DATA SUPPLIED:
---*---

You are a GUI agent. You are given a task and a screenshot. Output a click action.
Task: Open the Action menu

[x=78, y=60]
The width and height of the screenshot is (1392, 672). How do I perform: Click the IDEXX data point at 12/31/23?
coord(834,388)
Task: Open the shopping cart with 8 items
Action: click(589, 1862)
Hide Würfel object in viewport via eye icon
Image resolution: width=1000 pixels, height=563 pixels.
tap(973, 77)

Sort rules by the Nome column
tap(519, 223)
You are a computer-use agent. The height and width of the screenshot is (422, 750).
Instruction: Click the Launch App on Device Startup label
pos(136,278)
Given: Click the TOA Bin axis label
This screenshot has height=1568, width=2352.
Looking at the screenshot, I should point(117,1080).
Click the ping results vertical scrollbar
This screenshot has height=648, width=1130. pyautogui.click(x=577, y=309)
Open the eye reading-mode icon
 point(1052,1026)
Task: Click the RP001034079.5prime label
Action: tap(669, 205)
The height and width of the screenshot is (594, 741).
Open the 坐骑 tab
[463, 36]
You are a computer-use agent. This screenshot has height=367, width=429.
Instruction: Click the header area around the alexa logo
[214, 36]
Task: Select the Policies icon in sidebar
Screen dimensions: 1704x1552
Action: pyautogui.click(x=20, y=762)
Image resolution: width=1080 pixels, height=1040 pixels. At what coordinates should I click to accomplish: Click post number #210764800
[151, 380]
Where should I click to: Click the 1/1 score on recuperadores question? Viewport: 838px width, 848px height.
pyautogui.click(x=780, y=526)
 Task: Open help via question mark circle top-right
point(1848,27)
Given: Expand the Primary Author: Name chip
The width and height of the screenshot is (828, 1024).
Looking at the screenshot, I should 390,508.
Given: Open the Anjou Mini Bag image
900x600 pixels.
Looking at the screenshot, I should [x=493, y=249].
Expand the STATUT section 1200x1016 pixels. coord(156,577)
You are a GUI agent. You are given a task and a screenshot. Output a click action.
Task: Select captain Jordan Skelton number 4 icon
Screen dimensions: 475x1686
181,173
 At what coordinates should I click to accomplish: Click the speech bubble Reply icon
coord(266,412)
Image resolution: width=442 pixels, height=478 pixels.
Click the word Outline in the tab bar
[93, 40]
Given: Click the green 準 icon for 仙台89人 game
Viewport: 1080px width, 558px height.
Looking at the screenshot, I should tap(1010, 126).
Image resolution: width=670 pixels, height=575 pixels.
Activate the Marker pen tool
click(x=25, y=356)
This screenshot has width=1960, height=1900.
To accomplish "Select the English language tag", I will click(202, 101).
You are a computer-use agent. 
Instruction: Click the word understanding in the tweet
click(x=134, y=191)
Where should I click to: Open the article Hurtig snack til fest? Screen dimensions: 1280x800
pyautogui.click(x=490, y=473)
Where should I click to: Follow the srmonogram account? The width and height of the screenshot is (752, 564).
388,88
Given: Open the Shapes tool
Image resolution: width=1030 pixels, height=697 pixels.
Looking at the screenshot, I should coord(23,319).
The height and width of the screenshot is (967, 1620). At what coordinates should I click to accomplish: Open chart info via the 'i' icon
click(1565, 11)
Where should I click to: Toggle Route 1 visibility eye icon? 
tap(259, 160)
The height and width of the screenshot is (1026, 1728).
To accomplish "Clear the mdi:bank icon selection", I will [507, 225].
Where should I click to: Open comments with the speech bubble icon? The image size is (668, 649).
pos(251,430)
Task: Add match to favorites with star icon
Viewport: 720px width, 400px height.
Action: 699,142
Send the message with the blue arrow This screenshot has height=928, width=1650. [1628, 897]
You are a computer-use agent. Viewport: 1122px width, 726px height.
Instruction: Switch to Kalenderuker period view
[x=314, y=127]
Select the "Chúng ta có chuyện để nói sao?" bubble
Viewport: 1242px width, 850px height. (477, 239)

---*---

WHAT YOU ARE ASKED TO DO: Copy all of the entries above line for line, with nothing changed.

ANSWER IN FULL:
You are a GUI agent. You are given a task and a screenshot. Output a click action.
Task: Open the Action menu

[x=78, y=60]
The width and height of the screenshot is (1392, 672). How do I perform: Click the IDEXX data point at 12/31/23?
coord(834,388)
Task: Open the shopping cart with 8 items
Action: click(589, 1862)
Hide Würfel object in viewport via eye icon
Image resolution: width=1000 pixels, height=563 pixels.
tap(973, 77)

Sort rules by the Nome column
tap(519, 223)
You are a computer-use agent. The height and width of the screenshot is (422, 750).
Instruction: Click the Launch App on Device Startup label
pos(136,278)
Given: Click the TOA Bin axis label
This screenshot has height=1568, width=2352.
Looking at the screenshot, I should point(117,1080).
Click the ping results vertical scrollbar
This screenshot has height=648, width=1130. pyautogui.click(x=577, y=309)
Open the eye reading-mode icon
 point(1052,1026)
Task: Click the RP001034079.5prime label
Action: tap(669, 205)
The height and width of the screenshot is (594, 741).
Open the 坐骑 tab
[463, 36]
You are a computer-use agent. This screenshot has height=367, width=429.
Instruction: Click the header area around the alexa logo
[214, 36]
Task: Select the Policies icon in sidebar
Screen dimensions: 1704x1552
Action: pyautogui.click(x=20, y=762)
Image resolution: width=1080 pixels, height=1040 pixels. At what coordinates should I click to accomplish: Click post number #210764800
[151, 380]
Where should I click to: Click the 1/1 score on recuperadores question? Viewport: 838px width, 848px height.
pyautogui.click(x=780, y=526)
 Task: Open help via question mark circle top-right
point(1848,27)
Given: Expand the Primary Author: Name chip
The width and height of the screenshot is (828, 1024).
Looking at the screenshot, I should 390,508.
Given: Open the Anjou Mini Bag image
900x600 pixels.
Looking at the screenshot, I should [x=493, y=249].
Expand the STATUT section 1200x1016 pixels. coord(156,577)
You are a GUI agent. You are given a task and a screenshot. Output a click action.
Task: Select captain Jordan Skelton number 4 icon
Screen dimensions: 475x1686
181,173
 At what coordinates should I click to accomplish: Click the speech bubble Reply icon
coord(266,412)
Image resolution: width=442 pixels, height=478 pixels.
Click the word Outline in the tab bar
[93, 40]
Given: Click the green 準 icon for 仙台89人 game
Viewport: 1080px width, 558px height.
Looking at the screenshot, I should tap(1010, 126).
Image resolution: width=670 pixels, height=575 pixels.
Activate the Marker pen tool
click(x=25, y=356)
This screenshot has width=1960, height=1900.
To accomplish "Select the English language tag", I will click(202, 101).
You are a computer-use agent. 
Instruction: Click the word understanding in the tweet
click(x=134, y=191)
Where should I click to: Open the article Hurtig snack til fest? Screen dimensions: 1280x800
pyautogui.click(x=490, y=473)
Where should I click to: Follow the srmonogram account? The width and height of the screenshot is (752, 564).
388,88
Given: Open the Shapes tool
Image resolution: width=1030 pixels, height=697 pixels.
Looking at the screenshot, I should coord(23,319).
The height and width of the screenshot is (967, 1620). At what coordinates should I click to accomplish: Open chart info via the 'i' icon
click(1565, 11)
Where should I click to: Toggle Route 1 visibility eye icon? 
tap(259, 160)
The height and width of the screenshot is (1026, 1728).
To accomplish "Clear the mdi:bank icon selection", I will [507, 225].
Where should I click to: Open comments with the speech bubble icon? The image size is (668, 649).
pos(251,430)
Task: Add match to favorites with star icon
Viewport: 720px width, 400px height.
Action: 699,142
Send the message with the blue arrow This screenshot has height=928, width=1650. [1628, 897]
You are a computer-use agent. Viewport: 1122px width, 726px height.
Instruction: Switch to Kalenderuker period view
[x=314, y=127]
Select the "Chúng ta có chuyện để nói sao?" bubble
Viewport: 1242px width, 850px height. (477, 239)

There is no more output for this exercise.